The purpose of this paper is to propose an alternative approach to enhancing healthcare system quality by leveraging and integrating risk management, project management, and improvement science. This approach is grounded in our experience and application of quality and safety theories, concepts, and principles in healthcare, juxtaposed with tactics drawn from other industries. While healthcare has consistently emphasized patient quality and safety, the foundational theories and tools for achieving these goals were largely developed and refined in non-healthcare settings.
Traditionally, a healthcare operations plan provides structure and resources for delivering existing services while strategic objectives focus on long term status of the organization. When unplanned or undesired events occur, structure is utilized to assess and correct the situation.
Figure 1. Traditional Components of Operational Planning.
This alignment does not enhance organizational resilience when inevitable setbacks occur. Reactive approaches tend to focus on short-term fixes after adverse events have already occurred. These fragmented efforts often overlook underlying system flaws, leading to repeated failures, increased costs, and preventable patient harm. A reactive model may address symptoms but rarely address systemic (root) causes, resulting in a cycle of inefficiency and risk.
METHODOLOGY
The methodology involves a conceptual synthesis of theories, models, and historical practices from manufacturing and healthcare quality domains. Key quality improvement tools and frameworks—including control charts, PDSA cycles, the Juran Trilogy, Lean Six Sigma, and systems thinking—form the foundation of this integration. Additionally, government and organizational strategies such as CMS’s National Quality Strategy, and NAHQ’s Competency Framework were analyzed to align operational tactics with national quality goals.
Since the early 1900s, manufacturing industries have been focused on the development of quality methods and science. A key component identified was standardization of processes to reduce variation and increase productivity. The use of time and motion studies, flow diagrams, the Shewhart control chart and the PDSA (Plan, Do, Study, Act) cycle are the primary tools. Taylor’s scientific management methods, refined by Frank and Lillian Gilbreth from 1910 to the 1930s became the linchpin for achieving efficiency, cost reduction and competitive advantage [1]. Flow diagrams were used to translate work or procedures into actions and decisions into a flow which defines the process and assists standardization. In the 1920s, Walter Shewhart focused on understanding measurement of variation.
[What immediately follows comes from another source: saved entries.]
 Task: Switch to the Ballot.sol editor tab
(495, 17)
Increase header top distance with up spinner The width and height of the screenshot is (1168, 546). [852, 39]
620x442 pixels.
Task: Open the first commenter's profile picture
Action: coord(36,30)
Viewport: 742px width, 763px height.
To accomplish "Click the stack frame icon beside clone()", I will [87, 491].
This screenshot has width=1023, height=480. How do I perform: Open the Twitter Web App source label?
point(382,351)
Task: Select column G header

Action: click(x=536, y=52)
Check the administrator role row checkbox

Shewhart developed visual statistical methods (control charts) to quickly learn from data to determine if the studies data is stable (predictable) or being affected by special causes (changes planned or unplanned) [2]. His first application determined the “one size fits all” soldier helmet by using actual head sizes of soldiers. He observed measurements from nature are stable or predictable (head sizes), but man-made processes are inherently riddled with changes which he labeled special causes. He used data (typically over time) to determine patterns to distinguish the difference [3].
Why is this important? Understanding this difference avoids unnecessary or costly overreaction or underreactions to data. In 1939, Shewhart also developed the “Shewhart Cycle” and revised it from a depiction of a straight line to a circle demonstrating a dynamic scientific process. Later, Deming built on the Shewhart Cycle by developing the PDSA cycle (Plan, Do, Study, Act) with Associates in Process Improvement (API). The PDSA cycle simplifies and uses the scientific method for testing changes and using the data generated to determine if a change is an improvement [4].
In the 1960s, Joseph Juran developed three key principles of quality management. First is the Pareto principle, the 80/20 rule, 20% of the causes account for 80% of the defects or costs. The second principle involves changing thinking from quality of the end product to a wider examination of human factors throughout the production process. This principle is fundamental to apply quality management to service-related processes. The third principle, known as the Juran Trilogy, includes: quality planning (the design stage), quality control (ongoing inspections/audits and analysis to ensure processes are in control), and quality improvement (proactive refinement of processes to improve) [5].
The Japanese industries led the development of Lean, a methodology to eliminate waste in the 1950s. In the 1980s, Six Sigma was developed to improve and reduce variation in manufacturing at Motorola. Later in the 1990s, the combination of Lean and Six Sigma emerged integrating the principles of waste elimination and variation reduction [6]. In the 1980s, W. Edwards Deming’s management principles gained wider acceptance due to national broadcast by NBC entitled, “If Japan can, why can’t we”. At the time of the Broadcast, Japan Inc was capturing markets around the world by focusing on quality [7]. Deming was introduced to a nationwide audience and business leaders flocked to get help. During this time, his work culminated in his book “The New Economics”, published after his death in 1993. The book detailed Deming’s evolution of the “System of Profound Knowledge”, a leadership and management theory promoting organizational transformation [8]. In 1996, API published a book, The Improvement Guide which detailed the theory and use of the Model for Improvement (MFI). The MFI foundation was built on the theories of Deming, Juran, and Shewhart [9]. The Institute for Healthcare Improvement under the leadership of Dr. Don Berwick and in partnership with API began training healthcare professionals using the science of improvement [10].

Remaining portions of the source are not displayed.